Author/s: J. R. Sánchez-Gallego, J. H. Knapen, J. S. Heiner, C. D. Wilson, B. E. Warren, R. J. Allen, M. Azimlu, P. Barmby, G. J. Bendo, S. Comerón, F. P. Israel, S. Serjeant, R. P. J. Tilanus, C. Vlahakis, and P. van der Werf
Reference: (2011) A&A 527, A16
In this work we present the first complete CO J=3-2 map of M 81, observed as part of the Nearby Galaxies Legacy Survey. M 81 is a nearby spiral galaxy (3.64 Mpc) known for hosting a high level of star formation.
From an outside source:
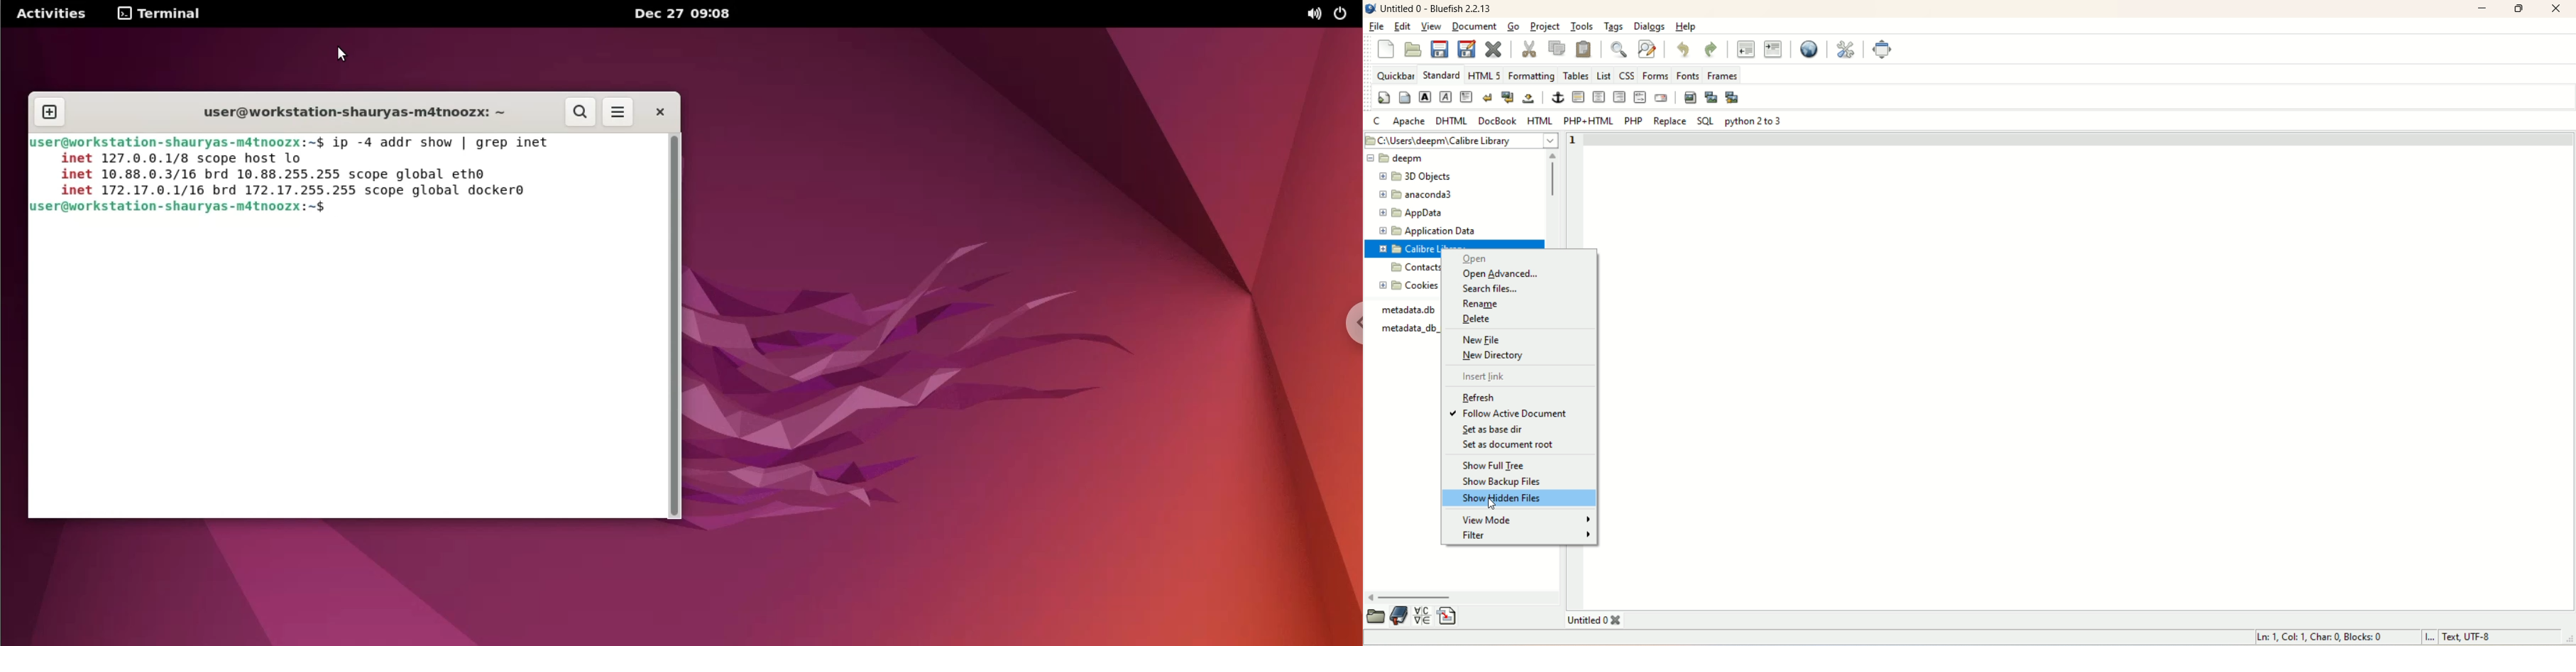 The image size is (2576, 672). Describe the element at coordinates (2487, 637) in the screenshot. I see `text, UTF-8` at that location.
Previous studies, mainly in the J=1-0 line, have found little CO. The CO measured in a galaxy allows, through an empirical conversion factor, to know its content of molecular hydrogen.
We have detected nine regions of important emission in the CO J=3-2 line, located at different regions of the spiral arm and confirmed that the global CO emission is low. Using a new Halpha map obtained with the Isaac Newton Telescope, located on the island of La Palma, and archival data, we discuss the correlation between the molecular hydrogen traced by the CO and regions of star formation.
By using the theoretical model presented by Irwin et al. (2010) we determine that the density of the molecular gas detected is in the range from 1000 to 10000 particles per cubic centimeter.
We conclude that the interaction between the molecular gas and the star formation in M 81 is complex and not well explained yet. This work, however, opens a door to new studies to understand the recent evolution of this galaxy.